Trading Tak Lagi Judi

     Tentu sudah menjadi hal yang lumrah jika semua orang di dunia ini ingin kaya. Berbagai cara dilakukan untuk mencapai empat huruf yang sangat spektakuler ini. Baik itu dengan cara yang halal ataupun haram yang pasti tujuanya hanya satu, yaitu “KAYA”. Bekerja keras, ulet, telaten, dan mampu melihat peluang bisa dikatakan sebagai sekumpulan trik untuk mencapai sebuah kekayaan. Tapi pernahkah anda mendengar bahwa orang yang hanya duduk di rumah pun bisa kaya raya. Dijaman seperti sekarang ini, hal yang sedikit mustahil pun bisa terjadi. Forex Trading dielu-elukan sebagai jalan mulus untuk menuju sebuah kekayaan. Benarkah demikian? Untuk menjawabnya merupakan suatu dilema tersendiri. Masiih banyak perdebatan mengenai cara mencari uang lewat Forex Trading yang bisa dibilang  merupakan trading online paling laris di kalangan masyarakat.

     Forex Trading merupakan suatu bentuk investasi di bidang finansial yang bisa diperdagangkan secara online. Melihat dari sekilas tentang sebuah makna forex trading tentu kita pasti berpikir forex trading hanyalah suatu bentuk transaksi atau jual beli mata uang. Dari sinilah muncul suatu permasalahan atau penyimpangan makna dari Forex Trading. Masyarakat menganggap Forex Trading sebgai suatu bentuk invesatasi dengan resiko tinggi yang kemudian masyarakat menyetarakan forex trading dengan judi. Sebuah kekeliruan dan kesalahpahaman dimasyarakat menyebabkan Forex Trading seakan menjadi lubang sampah untuk membuang uang. Kesalahan pengertian mengenai trading yang kurang serta kemampuan memanajemen resiko dan analisis pasar forex menjadikan forex sebagai meja judi bagi masyarakat awam yang bertekad terjun ke dunia Forex Trading. Berawal dari iming-iming keuntungan yang berlipat ganda dan cara yang mudah menjadi kunci mengapa banyak orang tertarik terjun ke dalamnya. Kenyataanya forex trading bukanlah jalan yang hanya sekedar menatap monitor komputer, main klik sana sini dan mendapat keuntungan berlimpah. Perlu adanya suatu pemahaman mendalam bagaimana pergerakan arus uang dari masing-masing mata uang untuk bisa mengetahui peluang untung dari naik atau turunnya nilai tukar suatu mata uang. Analisis pasar valas merupakan tonggak dari penentu untung atau ruginya para trader. Jika trader awam berhasil mendapat untung yang cukup besar dar trading maka bisa disimpulkan bahawa trader awam tersebut sedang mujur. Spekulasi dan bukan analisis yang dipakai oleh para terader awam inilah yang memunculkan  anggapan bawasannya forex trading sama dengan judi. walaupun pemerintah tidak melihat adanya praktek perjudian didalamnya dan menganggapnya sebagai suatu bentuk transaksi perdagangan yang sah.

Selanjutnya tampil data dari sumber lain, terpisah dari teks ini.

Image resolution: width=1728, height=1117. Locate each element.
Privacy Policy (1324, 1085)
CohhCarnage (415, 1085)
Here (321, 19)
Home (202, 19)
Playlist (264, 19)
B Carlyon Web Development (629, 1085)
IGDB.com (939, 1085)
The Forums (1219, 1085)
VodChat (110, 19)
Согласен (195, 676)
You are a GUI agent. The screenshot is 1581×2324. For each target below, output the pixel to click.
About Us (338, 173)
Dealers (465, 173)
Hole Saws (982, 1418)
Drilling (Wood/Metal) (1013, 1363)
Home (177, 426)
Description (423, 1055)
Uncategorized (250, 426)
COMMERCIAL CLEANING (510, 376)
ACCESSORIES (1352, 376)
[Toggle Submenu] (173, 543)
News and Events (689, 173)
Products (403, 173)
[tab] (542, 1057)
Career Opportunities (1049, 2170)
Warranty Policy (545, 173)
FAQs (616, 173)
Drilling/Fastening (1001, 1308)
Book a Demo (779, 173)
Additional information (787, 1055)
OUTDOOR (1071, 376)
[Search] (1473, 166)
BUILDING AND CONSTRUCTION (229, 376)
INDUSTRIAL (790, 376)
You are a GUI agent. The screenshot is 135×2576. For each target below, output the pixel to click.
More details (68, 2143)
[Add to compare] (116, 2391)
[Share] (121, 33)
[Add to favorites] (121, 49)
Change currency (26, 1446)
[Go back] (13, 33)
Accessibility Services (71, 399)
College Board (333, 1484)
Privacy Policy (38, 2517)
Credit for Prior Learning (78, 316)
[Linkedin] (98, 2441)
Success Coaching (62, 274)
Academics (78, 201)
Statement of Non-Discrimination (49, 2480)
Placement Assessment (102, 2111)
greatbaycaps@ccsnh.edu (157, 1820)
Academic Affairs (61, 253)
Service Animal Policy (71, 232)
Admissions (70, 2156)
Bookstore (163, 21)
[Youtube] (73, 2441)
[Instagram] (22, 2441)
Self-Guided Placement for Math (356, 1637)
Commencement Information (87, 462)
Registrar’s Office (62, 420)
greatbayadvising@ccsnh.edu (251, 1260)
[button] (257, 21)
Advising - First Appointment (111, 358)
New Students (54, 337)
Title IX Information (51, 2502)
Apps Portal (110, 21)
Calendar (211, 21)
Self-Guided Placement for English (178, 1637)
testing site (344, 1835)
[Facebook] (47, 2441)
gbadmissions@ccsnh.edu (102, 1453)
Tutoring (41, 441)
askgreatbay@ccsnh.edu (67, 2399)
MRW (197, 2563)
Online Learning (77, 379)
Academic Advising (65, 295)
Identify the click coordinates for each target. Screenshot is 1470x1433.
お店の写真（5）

    Resiko judi yang ditimbulkan oleh aktifitas forex trader yang masih awam ini dapat diminimalisisr jika saja para trader ini bisa membekali diri mereka untuk saip bertempur dalam dunia trading. Cukup dengan ketelatenan, sungguh-sungguh, dan waspada pasti mampu membentuk seorang trading yang bisa kaya mendadak. Tentunya seorang trader awam harus mengisi senjata mereka dengan beberapa hal berikut ini :
1.    Pahami apa itu forex trading, bagaiamana mekanisme arus uangnya.
2.    Analisa selalu kondisi ekonomi global agar ekspektasi judi pada Forex Trading tidak ada dalam fikiran kita.
3.    Pahami software/robot trading apa yang digunakan, kuasai sistemnya, dan pahami bagaimana menggunakan management risk yang ada di dalnya untuk meminimalisir kerugian.
4.     Pakaialah demo/simulation trading untuk melatih kemampuan menganalisis dan memanajemen resiko.
Jika anda sudah mampu memahami bagaimana menghindari praktik perjudian dalam dunia trading, inilah saatnya bagi anda para trader untuk mampu memperoleh profit maksimal. Berbekal analisis serta strategi jual beli yang mantap akan membawa anda ke jalan kekayaan dan selalu tanamkan dalam pikiran anda bahawa trading tak lagi judi.